NerdPool.it The Killer, la recensione: cinema popcorn? No, piuttosto divano e McDonald's

The Killer, la recensione: cinema popcorn? No, piuttosto divano e McDonald’s

Presentato in anteprima alla Mostra del Cinema di Venezia, il nuovo film di David Fincher – dal 10 novembre su Netflix -è un thriller dall’impostazione classica e racconta la storia di un uomo che compie omicidi in cambio di ricompense economiche. Michael Fassbender presta dunque il volto ad un personaggio cinico, scettico e solitario, pronto ad agire in un silenzio desolante sporcato solamente dalla sua stessa voce fuori campo, che accompagna lo svolgimento del film e lo scorrere delle immagini con un flusso di coscienza ansiogeno e spettrale.

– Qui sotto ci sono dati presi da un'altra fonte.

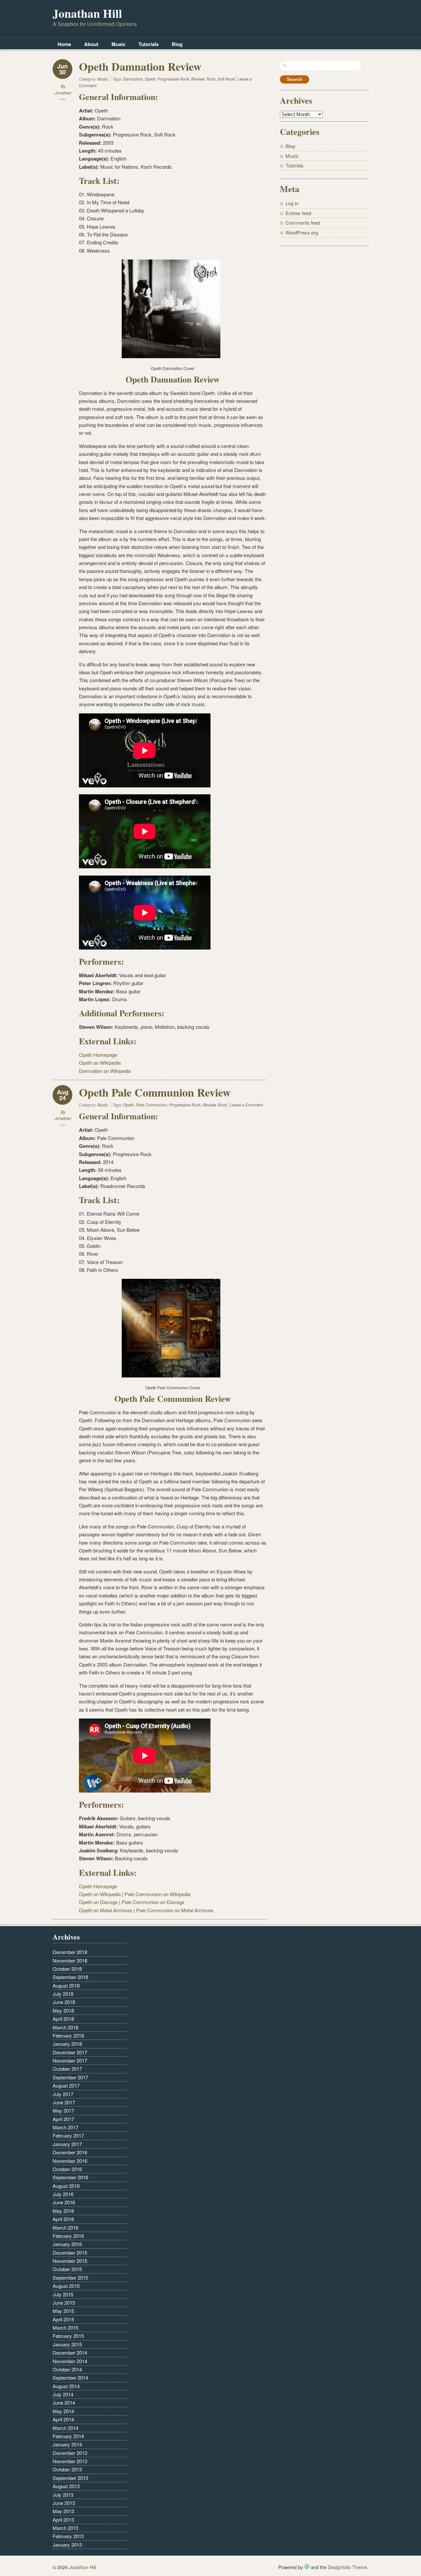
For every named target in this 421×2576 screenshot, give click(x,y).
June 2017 (64, 2102)
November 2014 (70, 2361)
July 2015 (63, 2294)
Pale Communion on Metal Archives (174, 1910)
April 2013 (63, 2519)
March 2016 (65, 2227)
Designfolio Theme (347, 2567)
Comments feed (302, 222)
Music (118, 44)
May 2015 (63, 2310)
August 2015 (66, 2285)
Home (64, 44)
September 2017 (70, 2077)
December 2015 (70, 2252)
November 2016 (70, 2160)
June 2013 (64, 2502)
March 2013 (65, 2527)
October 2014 (67, 2369)
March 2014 (65, 2427)
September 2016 (70, 2177)
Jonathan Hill (87, 13)
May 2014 (63, 2411)
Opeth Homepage (98, 1054)
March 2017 (65, 2127)
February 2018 (68, 2035)
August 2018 (66, 1985)
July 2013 (63, 2494)
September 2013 (70, 2477)
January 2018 (67, 2043)
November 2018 (70, 1960)
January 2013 (67, 2544)
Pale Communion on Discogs (153, 1901)
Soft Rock (226, 79)
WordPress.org (301, 232)
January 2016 (67, 2244)
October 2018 (67, 1968)
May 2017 (63, 2110)
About (91, 44)
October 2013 (67, 2469)
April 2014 (63, 2419)
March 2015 (65, 2327)
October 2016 (67, 2169)
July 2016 (63, 2194)
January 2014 (67, 2444)
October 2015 (67, 2269)
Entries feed (298, 213)
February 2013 (68, 2536)
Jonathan (63, 92)
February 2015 (68, 2335)
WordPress (307, 2566)
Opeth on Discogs (98, 1901)
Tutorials (148, 44)
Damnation (133, 79)
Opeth (150, 79)
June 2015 (64, 2302)
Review (197, 79)
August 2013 (66, 2486)
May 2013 (63, 2511)
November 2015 (70, 2260)
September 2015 (70, 2277)
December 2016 (70, 2152)
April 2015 (63, 2319)
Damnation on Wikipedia (105, 1070)
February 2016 (68, 2235)
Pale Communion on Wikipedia (157, 1894)
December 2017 (70, 2052)
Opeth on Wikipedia (100, 1062)
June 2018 (64, 2001)
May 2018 (63, 2010)
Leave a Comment (246, 1104)
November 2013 (70, 2461)
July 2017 (63, 2094)
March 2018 (65, 2027)
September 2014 (70, 2377)
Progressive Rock (173, 79)
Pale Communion (151, 1104)
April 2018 (63, 2018)
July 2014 (63, 2394)
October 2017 (67, 2068)
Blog (177, 44)
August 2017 (66, 2085)
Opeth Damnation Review (140, 66)
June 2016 (64, 2202)
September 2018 (70, 1976)
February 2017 (68, 2135)
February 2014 (68, 2436)
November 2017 (70, 2060)
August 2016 (66, 2185)
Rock (210, 79)
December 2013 (70, 2452)
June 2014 (64, 2402)
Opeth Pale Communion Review (155, 1092)
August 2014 (66, 2386)
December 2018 (70, 1951)
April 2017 (63, 2119)
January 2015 (67, 2344)
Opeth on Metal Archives (105, 1910)
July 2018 (63, 1993)
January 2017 (67, 2144)
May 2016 (63, 2210)
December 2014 (70, 2352)
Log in (291, 203)
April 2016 (63, 2219)
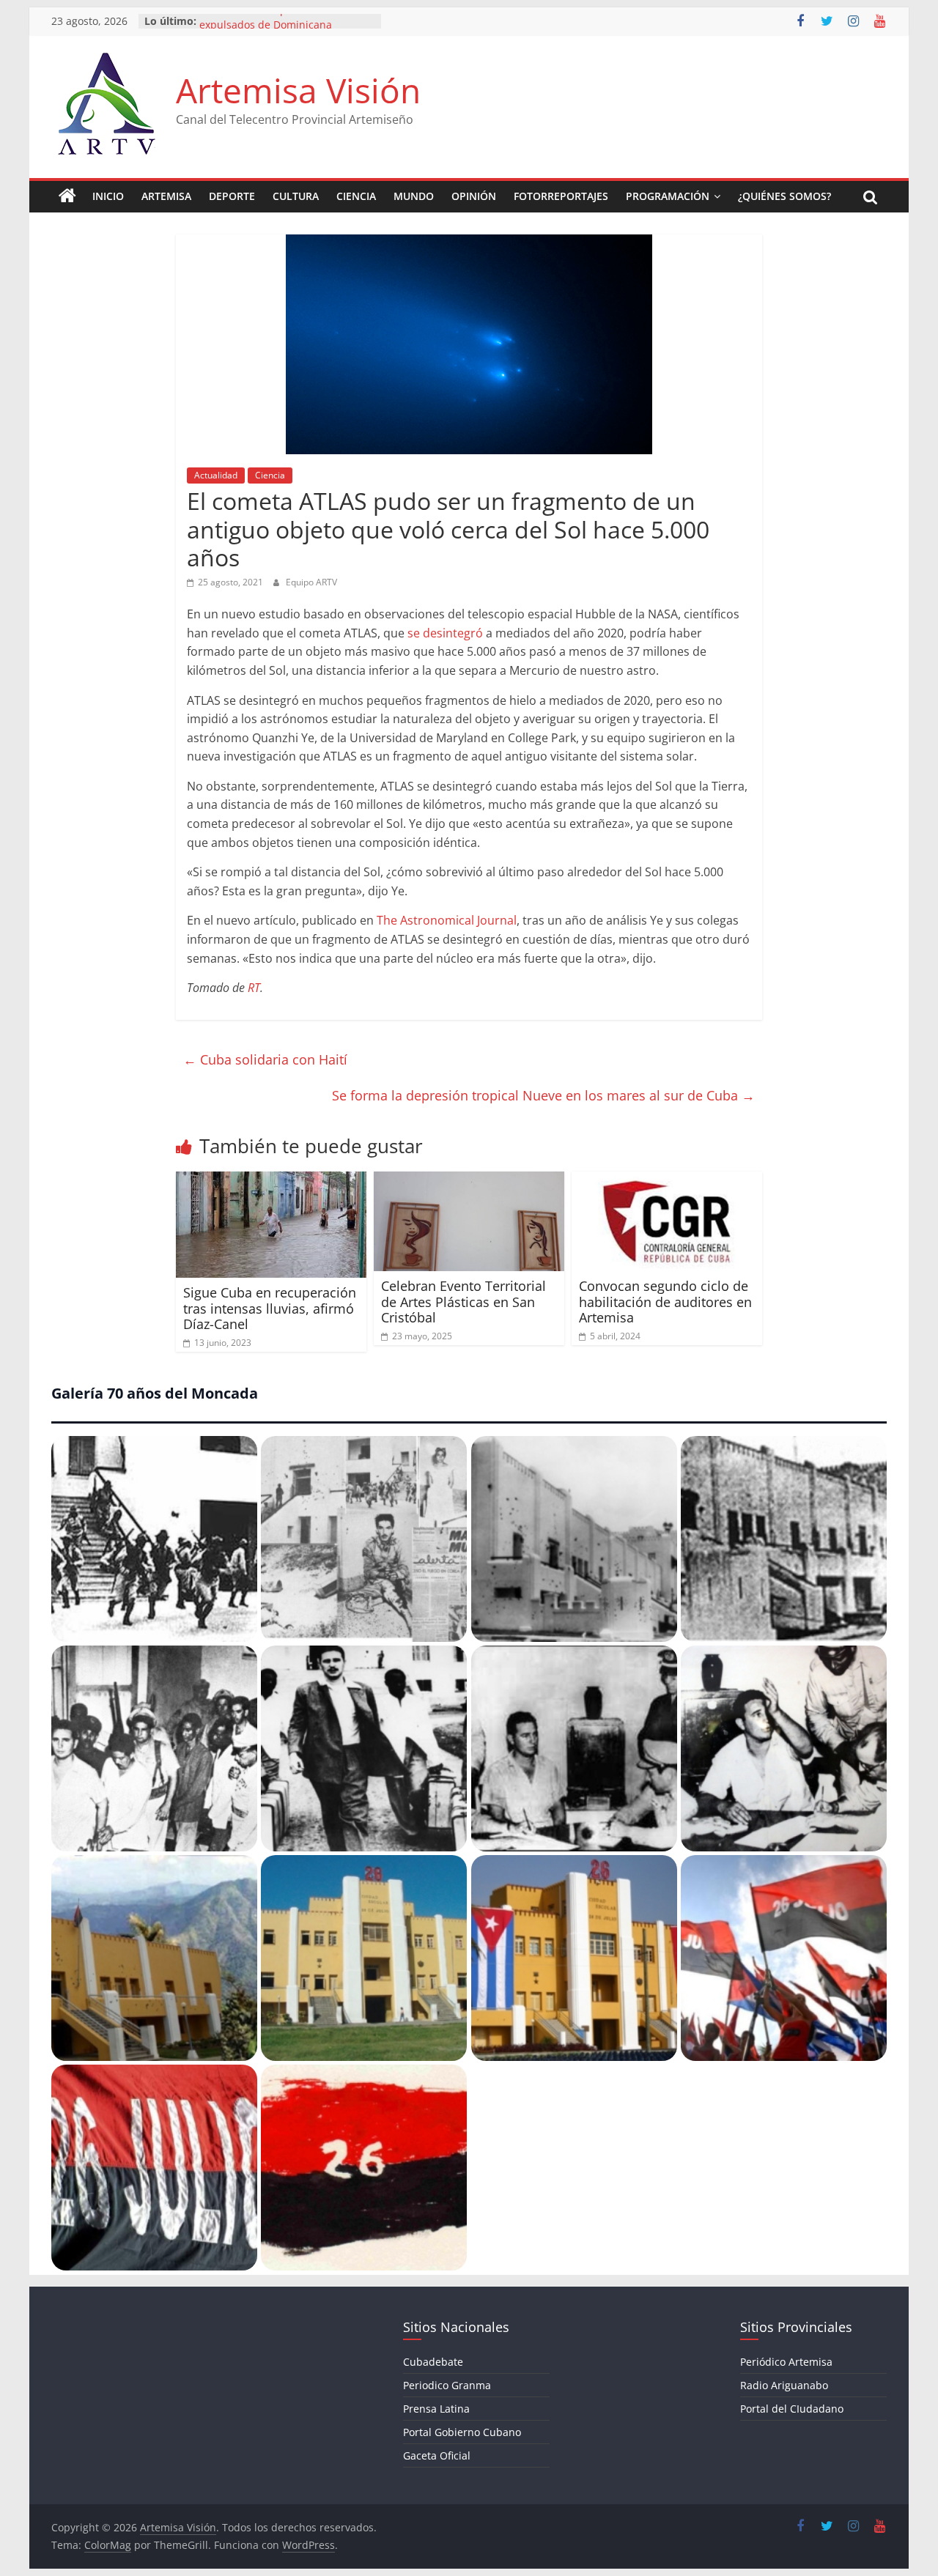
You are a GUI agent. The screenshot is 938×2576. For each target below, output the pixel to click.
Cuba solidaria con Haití (265, 1059)
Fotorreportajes (561, 196)
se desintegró (445, 633)
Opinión (473, 196)
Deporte (232, 196)
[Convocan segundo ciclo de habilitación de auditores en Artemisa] (667, 1180)
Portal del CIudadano (791, 2409)
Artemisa (166, 196)
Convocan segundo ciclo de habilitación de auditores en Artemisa (665, 1301)
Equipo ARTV (311, 582)
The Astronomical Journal (447, 920)
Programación (667, 196)
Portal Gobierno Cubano (462, 2432)
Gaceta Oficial (436, 2455)
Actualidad (215, 475)
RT (254, 988)
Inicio (108, 196)
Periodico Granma (447, 2385)
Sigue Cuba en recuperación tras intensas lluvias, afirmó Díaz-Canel (269, 1308)
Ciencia (356, 196)
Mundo (414, 196)
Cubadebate (433, 2362)
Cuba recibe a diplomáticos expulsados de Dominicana (266, 28)
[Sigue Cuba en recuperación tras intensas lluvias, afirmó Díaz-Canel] (271, 1180)
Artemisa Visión (298, 90)
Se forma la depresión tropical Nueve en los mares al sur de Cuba (543, 1095)
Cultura (296, 196)
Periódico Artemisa (786, 2362)
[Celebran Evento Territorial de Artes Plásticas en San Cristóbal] (469, 1180)
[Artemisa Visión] (67, 196)
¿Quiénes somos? (784, 196)
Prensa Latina (436, 2409)
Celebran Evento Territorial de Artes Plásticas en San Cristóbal (463, 1301)
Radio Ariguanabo (784, 2385)
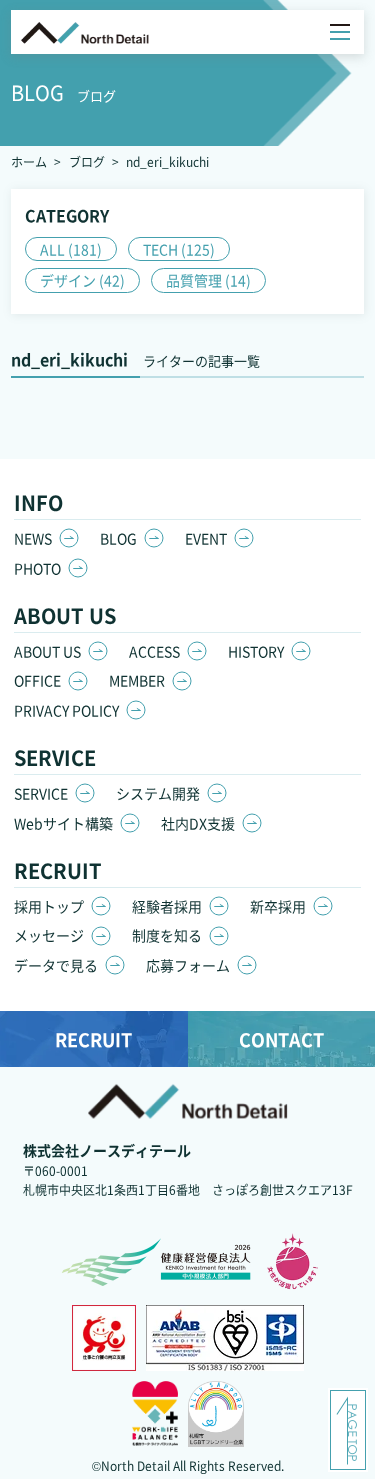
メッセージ (49, 935)
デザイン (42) (82, 280)
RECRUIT (93, 1039)
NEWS (33, 538)
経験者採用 (167, 906)
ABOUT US (47, 651)
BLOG (118, 538)
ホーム (29, 161)
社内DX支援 (198, 823)
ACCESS (154, 651)
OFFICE (37, 680)
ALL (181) (71, 249)
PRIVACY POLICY (66, 710)
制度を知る (167, 935)
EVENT (206, 538)
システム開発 (158, 793)
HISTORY (256, 651)
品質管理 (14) (208, 280)
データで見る (56, 965)
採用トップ (49, 906)
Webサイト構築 (63, 823)
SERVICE (41, 793)
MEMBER (137, 680)
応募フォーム (188, 965)
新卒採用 (278, 906)
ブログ (87, 161)
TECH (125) (179, 249)
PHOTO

Il Killer di Fassbender, gelido e senza pietà, ha motivo di esistere e certamente regge con successo tutta la pellicola sulle proprie spalle. L’assenza di etica e l’eccesso di dedizione che si traduce in obbligata impassibilità fanno di lui un personaggio affascinante, lo scetticismo ante litteram e la fulminante razionalità che lo caratterizzano sono le stesse dell’essere umano contemporaneo, di una società freddamente scientista che ha smesso di credere nella tempesta del sublime – forse anche per lo spavento che quest’ultima, inevitabilmente, produce – e nell’imponderabilità della magia.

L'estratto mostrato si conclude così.